Договариваться этим двоим удавалось только на кухне.
– Посмотри, у меня получилось! – Наташа с восторгом достала из духовки поднос с разноцветными зефирками. – Они выглядят как настоящие!
– Они и есть настоящие.
– Ну ты что-о-о? Это же я их делала. Я! В первый раз! Должны были расплыться или подгореть, а выглядят почти как из магазина.
– У тебя просто отличный наставник! – Я подмигнул в камеру.
Мы решили, что продолжим снимать кухонные блоги и без Евы. Я купил штатив для установки камеры и кольцевую осветительную лампу. Теперь у нас на канале насчитывалось около восьмисот подписчиков, и их количество стремительно росло.
Не обходилось, конечно, и без критики.
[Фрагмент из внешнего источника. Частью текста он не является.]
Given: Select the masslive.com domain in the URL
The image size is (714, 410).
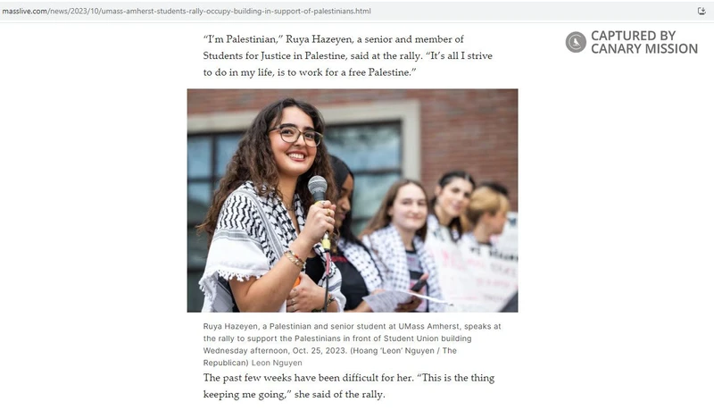Looking at the screenshot, I should point(25,11).
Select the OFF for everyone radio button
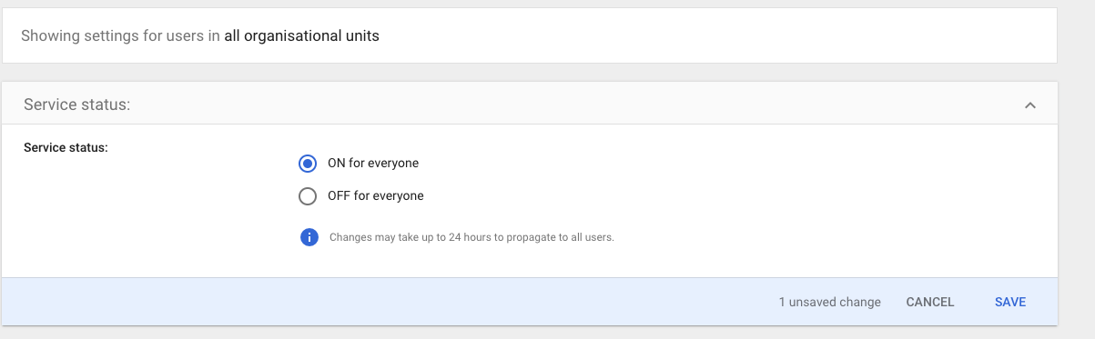Viewport: 1095px width, 339px height. tap(308, 195)
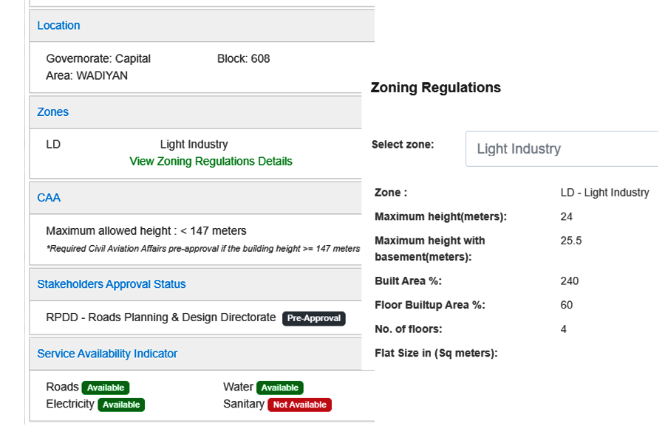
Task: Click the RPDD Roads Planning directorate text
Action: coord(161,318)
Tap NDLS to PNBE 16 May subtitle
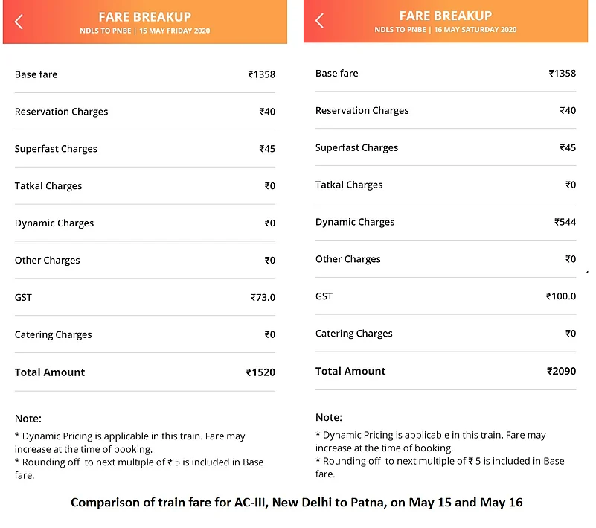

Но ругали в основном меня. Что я неправильно вливаю молоко в муку, недостаточно сильно разогреваю сковороду, криво режу картошку и вообще не использую кучу полезных кухонных прибамбасов.
Наташа же всем нравилась. На ее долю выпадало немало комплиментов, начиная от того, какая она милая, и заканчивая тем, как изящно она держит венчик для взбивания яиц.
Наташа была прирожденной актрисой, и я не сомневался, что люди смотрят наш канал главным образом ради нее. Меня это ничуть не смущало. Публичности или самоутверждения я не искал, мне просто нравилось заниматься любимым делом и смотреть, как радуется Наташа: такая бойкая, живая, без малейших признаков болезни или недомоганий.
И когда я ее видел такой, то даже занудный и душный человек, что сидел во мне, успокаивался. «Ничего не случится», – думал он. Когда люди счастливы, они бессмертны!
– Теперь твоя очередь меня учить. – Достав из-под стола пакет с упаковочной бумагой, я заглянул в него, изображая удивление. – Потому что я понятия не имею, как делать эту штуку.
– Букет? – Наташа выудила из пакета заготовленный круг пенопласта и деревянные шпажки для канапе. – Это же самое простое! Тут все легко.
– Это тебе легко, а я вообще не представляю, с чего начинать. И давай, пожалуйста, помедленнее, как я показывал лепку вареников.
– Хорошо. – Она адресовала мне лукавый взгляд, означающий, что я занудствую. – Просто берем и втыкаем.
Держа в одной руке пенопласт, а в другой палочку для канапе, она принялась сводить их, словно в замедленной съемке.
– Я достаточно медленно показываю?
– Выглядит как будто спутник пытается состыковаться со станцией.
Наташа расхохоталась и, проворно утыкав пенопластовый круг палочками, свела их конусом.
– Это будет ножка букета. – Сжимая палочки в руке, она подняла круг. – Теперь мы его перевернем и поставим куда-нибудь.
Я передал вазу, и она опустила в нее ножку будущего букета из зефирок.
– Теперь зубочистки. Посчитай, пожалуйста, сколько получилось зефира.
– Пятнадцать, – с ходу ответил я. – По пять каждого цвета.